Every entry below is to be copied exactly, with nothing omitted.

[EXTRACTED INFORMATION]
=== Begin Enclosure ===

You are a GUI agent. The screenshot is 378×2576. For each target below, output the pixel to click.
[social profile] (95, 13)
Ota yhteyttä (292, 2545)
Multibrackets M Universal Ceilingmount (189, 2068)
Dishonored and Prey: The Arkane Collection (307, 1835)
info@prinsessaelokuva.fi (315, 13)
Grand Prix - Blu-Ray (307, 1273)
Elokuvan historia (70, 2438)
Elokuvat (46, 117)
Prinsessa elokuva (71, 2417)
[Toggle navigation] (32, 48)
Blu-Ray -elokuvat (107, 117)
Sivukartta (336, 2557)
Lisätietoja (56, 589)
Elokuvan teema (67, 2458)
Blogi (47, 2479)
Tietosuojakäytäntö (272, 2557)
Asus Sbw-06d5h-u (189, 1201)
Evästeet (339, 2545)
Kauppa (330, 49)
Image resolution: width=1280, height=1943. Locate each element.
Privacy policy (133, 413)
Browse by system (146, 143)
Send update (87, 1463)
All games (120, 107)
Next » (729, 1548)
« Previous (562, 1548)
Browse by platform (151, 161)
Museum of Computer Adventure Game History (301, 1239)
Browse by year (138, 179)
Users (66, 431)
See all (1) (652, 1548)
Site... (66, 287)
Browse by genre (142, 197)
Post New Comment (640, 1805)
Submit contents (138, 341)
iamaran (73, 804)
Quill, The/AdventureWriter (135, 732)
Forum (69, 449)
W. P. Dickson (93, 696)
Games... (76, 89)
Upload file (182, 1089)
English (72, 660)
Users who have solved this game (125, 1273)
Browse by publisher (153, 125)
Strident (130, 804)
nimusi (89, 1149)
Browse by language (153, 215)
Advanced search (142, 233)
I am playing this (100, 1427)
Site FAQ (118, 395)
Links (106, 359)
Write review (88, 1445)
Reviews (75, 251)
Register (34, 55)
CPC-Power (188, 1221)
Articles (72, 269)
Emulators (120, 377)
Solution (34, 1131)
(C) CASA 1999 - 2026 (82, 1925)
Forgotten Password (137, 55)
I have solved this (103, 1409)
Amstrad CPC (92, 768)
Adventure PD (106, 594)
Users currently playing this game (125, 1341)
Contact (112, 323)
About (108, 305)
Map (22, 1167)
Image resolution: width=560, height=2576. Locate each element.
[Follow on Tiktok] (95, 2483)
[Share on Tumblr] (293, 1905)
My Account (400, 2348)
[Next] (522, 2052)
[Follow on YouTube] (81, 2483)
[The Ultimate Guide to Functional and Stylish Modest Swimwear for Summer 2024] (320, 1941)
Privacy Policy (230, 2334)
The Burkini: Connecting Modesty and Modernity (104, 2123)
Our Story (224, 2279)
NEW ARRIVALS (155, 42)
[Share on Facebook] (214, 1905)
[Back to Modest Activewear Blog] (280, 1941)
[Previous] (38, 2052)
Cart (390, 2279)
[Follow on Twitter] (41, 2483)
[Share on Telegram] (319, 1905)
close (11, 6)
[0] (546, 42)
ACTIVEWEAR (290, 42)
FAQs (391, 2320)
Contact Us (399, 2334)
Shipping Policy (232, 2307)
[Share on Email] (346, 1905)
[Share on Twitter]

=== End Enclosure ===

[OUTPUT OF THE EXERCISE]
You are a GUI agent. The screenshot is 378×2576. For each target below, output the pixel to click.
[social profile] (95, 13)
Ota yhteyttä (292, 2545)
Multibrackets M Universal Ceilingmount (189, 2068)
Dishonored and Prey: The Arkane Collection (307, 1835)
info@prinsessaelokuva.fi (315, 13)
Grand Prix - Blu-Ray (307, 1273)
Elokuvan historia (70, 2438)
Elokuvat (46, 117)
Prinsessa elokuva (71, 2417)
[Toggle navigation] (32, 48)
Blu-Ray -elokuvat (107, 117)
Sivukartta (336, 2557)
Lisätietoja (56, 589)
Elokuvan teema (67, 2458)
Blogi (47, 2479)
Tietosuojakäytäntö (272, 2557)
Asus Sbw-06d5h-u (189, 1201)
Evästeet (339, 2545)
Kauppa (330, 49)
Image resolution: width=1280, height=1943. Locate each element.
Privacy policy (133, 413)
Browse by system (146, 143)
Send update (87, 1463)
All games (120, 107)
Next » (729, 1548)
« Previous (562, 1548)
Browse by platform (151, 161)
Museum of Computer Adventure Game History (301, 1239)
Browse by year (138, 179)
Users (66, 431)
See all (1) (652, 1548)
Site... (66, 287)
Browse by genre (142, 197)
Post New Comment (640, 1805)
Submit contents (138, 341)
iamaran (73, 804)
Quill, The/AdventureWriter (135, 732)
Forum (69, 449)
W. P. Dickson (93, 696)
Games... (76, 89)
Upload file (182, 1089)
English (72, 660)
Users who have solved this game (125, 1273)
Browse by publisher (153, 125)
Strident (130, 804)
nimusi (89, 1149)
Browse by language (153, 215)
Advanced search (142, 233)
I am playing this (100, 1427)
Site FAQ (118, 395)
Links (106, 359)
Write review (88, 1445)
Reviews (75, 251)
Register (34, 55)
CPC-Power (188, 1221)
Articles (72, 269)
Emulators (120, 377)
Solution (34, 1131)
(C) CASA 1999 - 2026 (82, 1925)
Forgotten Password (137, 55)
I have solved this (103, 1409)
Amstrad CPC (92, 768)
Adventure PD (106, 594)
Users currently playing this game (125, 1341)
Contact (112, 323)
About (108, 305)
Map (22, 1167)
Image resolution: width=560, height=2576. Locate each element.
[Follow on Tiktok] (95, 2483)
[Share on Tumblr] (293, 1905)
My Account (400, 2348)
[Next] (522, 2052)
[Follow on YouTube] (81, 2483)
[The Ultimate Guide to Functional and Stylish Modest Swimwear for Summer 2024] (320, 1941)
Privacy Policy (230, 2334)
The Burkini: Connecting Modesty and Modernity (104, 2123)
Our Story (224, 2279)
NEW ARRIVALS (155, 42)
[Share on Facebook] (214, 1905)
[Back to Modest Activewear Blog] (280, 1941)
[Previous] (38, 2052)
Cart (390, 2279)
[Follow on Twitter] (41, 2483)
[Share on Telegram] (319, 1905)
close (11, 6)
[0] (546, 42)
ACTIVEWEAR (290, 42)
FAQs (391, 2320)
Contact Us (399, 2334)
Shipping Policy (232, 2307)
[Share on Email] (346, 1905)
[Share on Twitter]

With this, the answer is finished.